Man trete "entschieden für den Schutz des Lebens und für rechtliche Regelungen ein, die diesem Ziel dienen", heißt es in einer am 29.6. veröffentlichten Stellungnahme des Rates der Evangelischen Kirche in Deutschland (EKD) zur bevorstehenden Entscheidung des Parlaments. Ebenso trete der Rat für die Selbstbestimmung des Individuums ein, heißt es in dem Papier, das eine konkrete Empfehlung für einen der vorliegenden Gesetzentwürfe vermeidet.
Es müsse aber klar sein, sich das Leben zu nehmen oder anderen dabei zu helfen, dürfe nicht zur "gesellschaftlichen Normalität" werden, betonte die EKD-Ratsvorsitzende Annette Kurschus. Deshalb brauche es zuallererst gesetzliche und außergesetzliche Regelungen zur Stärkung von Suizidprävention sowie Palliativmedizin- und pflege.
Der Bundestag soll laut aktueller Tagesordnung am 6. Juli darüber entscheiden, wie nach einem grundlegenden Urteil des Bundesverfassungsgerichts die Hilfe bei der Selbsttötung ermöglicht und reguliert werden soll. Es gibt dazu zwei Regelungsvorschläge.
Die Gruppe der Abgeordneten Katrin Helling-Plahr (FDP) und Renate Künast (Grüne) betont in ihrem Vorschlag das Recht auf selbstbestimmtes Sterben und will die Vergabe von tödlich wirkenden Medikamenten nach einer Beratung ermöglichen. Die Gruppe um Lars Castellucci (SPD) und Ansgar Heveling (CDU) betont dagegen eher den Lebensschutz und macht neben einer Beratung auch eine psychiatrische oder psychotherapeutische Begutachtung zur Voraussetzung für eine straffreie Abgabe solcher Mittel.

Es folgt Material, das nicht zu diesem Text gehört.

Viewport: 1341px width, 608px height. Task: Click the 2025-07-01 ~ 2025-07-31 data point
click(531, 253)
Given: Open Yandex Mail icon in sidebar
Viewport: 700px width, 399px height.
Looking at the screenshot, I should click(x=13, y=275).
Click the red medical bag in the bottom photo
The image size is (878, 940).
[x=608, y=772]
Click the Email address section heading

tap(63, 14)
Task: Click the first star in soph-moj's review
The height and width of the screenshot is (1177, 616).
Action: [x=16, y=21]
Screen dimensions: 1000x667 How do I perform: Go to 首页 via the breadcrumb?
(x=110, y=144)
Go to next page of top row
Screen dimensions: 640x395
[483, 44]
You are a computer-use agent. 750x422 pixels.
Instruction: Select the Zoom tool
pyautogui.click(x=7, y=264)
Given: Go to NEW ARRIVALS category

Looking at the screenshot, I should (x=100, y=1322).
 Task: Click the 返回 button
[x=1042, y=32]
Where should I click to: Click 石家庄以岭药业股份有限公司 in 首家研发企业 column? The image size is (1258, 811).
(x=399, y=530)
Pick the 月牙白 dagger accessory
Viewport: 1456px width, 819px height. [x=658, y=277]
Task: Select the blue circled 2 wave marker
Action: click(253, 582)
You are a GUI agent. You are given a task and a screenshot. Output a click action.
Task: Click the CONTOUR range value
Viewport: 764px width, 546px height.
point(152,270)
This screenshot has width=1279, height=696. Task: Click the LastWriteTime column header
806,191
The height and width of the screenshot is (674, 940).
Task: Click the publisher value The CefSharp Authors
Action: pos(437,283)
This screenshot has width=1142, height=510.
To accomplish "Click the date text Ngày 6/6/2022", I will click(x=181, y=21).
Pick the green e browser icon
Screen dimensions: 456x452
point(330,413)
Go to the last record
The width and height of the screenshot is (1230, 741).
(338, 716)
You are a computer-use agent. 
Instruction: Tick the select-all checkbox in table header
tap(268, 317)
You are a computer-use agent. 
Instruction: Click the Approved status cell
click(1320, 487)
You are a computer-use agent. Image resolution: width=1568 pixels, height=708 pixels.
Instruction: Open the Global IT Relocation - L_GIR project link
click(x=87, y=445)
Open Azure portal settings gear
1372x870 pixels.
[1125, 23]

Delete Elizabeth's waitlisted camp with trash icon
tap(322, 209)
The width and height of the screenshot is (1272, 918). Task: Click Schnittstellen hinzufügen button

Die EKD betont in ihrer Stellungnahme, dass im Falle einer Entscheidung für einen assistierten Suizid in einer Grenzsituation zur Achtung vor dem einzelnen Menschen gehöre, "die Umsetzung dieser Entscheidung im Rahmen des Rechts zu ermöglichen, dieser Person vorurteilsfrei zu begegnen und sie seelsorgerlich zu begleiten". Weiter heißt es: "Für diese Begleitung steht die evangelische Kirche bereit."
2015 hatte sich die evangelische Kirche zusammen mit der katholischen Kirche für das letztlich vom Bundestag verabschiedete Gesetz zum Verbot geschäftsmäßiger Förderung der Hilfe bei der Selbsttötung ausgesprochen. Dieses Gesetz hatte das Bundesverfassungsgericht 2020 gekippt. Infolge des Urteils gab es in der evangelischen Kirche erneut eine kontroverse Diskussion über die ethische Zulässigkeit dieser Form von Sterbehilfe. Die katholische Kirche befürwortet in der aktuellen Debatte den Vorschlag der Gruppe um Castellucci und Heveling.